(PROMPT): Count the lines in the entries that contain "computer". Say the number and nothing more.

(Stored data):
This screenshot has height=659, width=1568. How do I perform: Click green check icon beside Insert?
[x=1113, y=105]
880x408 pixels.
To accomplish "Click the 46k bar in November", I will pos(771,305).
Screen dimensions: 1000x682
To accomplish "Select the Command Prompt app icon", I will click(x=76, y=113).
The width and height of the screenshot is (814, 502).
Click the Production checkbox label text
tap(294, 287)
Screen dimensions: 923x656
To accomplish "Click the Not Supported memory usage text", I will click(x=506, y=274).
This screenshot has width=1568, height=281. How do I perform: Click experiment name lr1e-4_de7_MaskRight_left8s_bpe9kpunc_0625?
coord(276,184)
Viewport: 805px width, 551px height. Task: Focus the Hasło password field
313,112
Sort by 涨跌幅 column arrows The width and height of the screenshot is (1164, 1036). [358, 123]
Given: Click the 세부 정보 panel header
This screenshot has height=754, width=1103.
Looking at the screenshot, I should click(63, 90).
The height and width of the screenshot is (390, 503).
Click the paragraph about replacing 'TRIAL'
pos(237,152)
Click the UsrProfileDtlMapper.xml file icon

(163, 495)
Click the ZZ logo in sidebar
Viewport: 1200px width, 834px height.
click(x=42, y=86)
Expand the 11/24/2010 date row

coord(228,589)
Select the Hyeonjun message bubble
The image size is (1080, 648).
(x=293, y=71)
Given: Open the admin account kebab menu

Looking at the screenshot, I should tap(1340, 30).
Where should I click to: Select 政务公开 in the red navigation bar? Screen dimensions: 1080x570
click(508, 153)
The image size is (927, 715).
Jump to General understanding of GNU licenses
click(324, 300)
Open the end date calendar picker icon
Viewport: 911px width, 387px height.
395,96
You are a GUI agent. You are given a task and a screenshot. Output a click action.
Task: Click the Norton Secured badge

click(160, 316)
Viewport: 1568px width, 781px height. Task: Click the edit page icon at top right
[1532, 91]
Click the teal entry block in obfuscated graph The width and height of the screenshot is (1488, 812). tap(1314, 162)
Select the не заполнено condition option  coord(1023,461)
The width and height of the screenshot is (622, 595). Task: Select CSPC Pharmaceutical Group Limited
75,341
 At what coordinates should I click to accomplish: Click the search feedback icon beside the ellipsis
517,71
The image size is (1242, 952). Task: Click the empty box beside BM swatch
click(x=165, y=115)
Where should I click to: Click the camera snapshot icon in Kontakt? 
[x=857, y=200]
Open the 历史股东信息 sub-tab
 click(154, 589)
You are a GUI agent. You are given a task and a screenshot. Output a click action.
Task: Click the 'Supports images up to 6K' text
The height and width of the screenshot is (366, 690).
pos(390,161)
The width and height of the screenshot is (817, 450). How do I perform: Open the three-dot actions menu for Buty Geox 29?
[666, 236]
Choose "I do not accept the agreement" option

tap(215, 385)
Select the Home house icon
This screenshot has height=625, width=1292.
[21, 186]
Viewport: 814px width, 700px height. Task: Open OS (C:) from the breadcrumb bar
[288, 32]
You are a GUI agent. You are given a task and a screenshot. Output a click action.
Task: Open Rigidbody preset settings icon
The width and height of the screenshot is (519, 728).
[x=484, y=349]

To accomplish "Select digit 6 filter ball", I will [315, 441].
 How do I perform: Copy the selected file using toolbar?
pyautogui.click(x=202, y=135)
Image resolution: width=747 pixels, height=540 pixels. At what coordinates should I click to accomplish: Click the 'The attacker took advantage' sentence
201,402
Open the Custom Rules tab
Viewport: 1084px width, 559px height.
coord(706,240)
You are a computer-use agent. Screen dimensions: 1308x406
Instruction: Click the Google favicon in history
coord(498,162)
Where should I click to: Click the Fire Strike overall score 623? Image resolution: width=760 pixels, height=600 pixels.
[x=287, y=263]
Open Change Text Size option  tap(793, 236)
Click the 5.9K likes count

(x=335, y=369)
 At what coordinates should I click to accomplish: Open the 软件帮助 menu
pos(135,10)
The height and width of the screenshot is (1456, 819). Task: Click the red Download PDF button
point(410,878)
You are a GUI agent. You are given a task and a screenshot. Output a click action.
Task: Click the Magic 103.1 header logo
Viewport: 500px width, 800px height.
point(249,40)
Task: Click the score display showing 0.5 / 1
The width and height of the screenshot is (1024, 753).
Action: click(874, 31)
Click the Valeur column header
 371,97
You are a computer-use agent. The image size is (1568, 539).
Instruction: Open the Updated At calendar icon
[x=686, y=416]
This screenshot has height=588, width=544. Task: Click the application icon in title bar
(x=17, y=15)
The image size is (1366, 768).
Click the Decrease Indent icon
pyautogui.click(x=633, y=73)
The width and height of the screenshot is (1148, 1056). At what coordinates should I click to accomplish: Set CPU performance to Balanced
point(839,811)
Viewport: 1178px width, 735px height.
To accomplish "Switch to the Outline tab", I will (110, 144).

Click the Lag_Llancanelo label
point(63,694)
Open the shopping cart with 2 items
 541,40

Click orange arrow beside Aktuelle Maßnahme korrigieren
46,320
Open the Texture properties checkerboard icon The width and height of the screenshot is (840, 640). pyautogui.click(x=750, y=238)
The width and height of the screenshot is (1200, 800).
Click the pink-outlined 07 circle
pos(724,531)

(SOLUTION FOR THIS PROBLEM): 2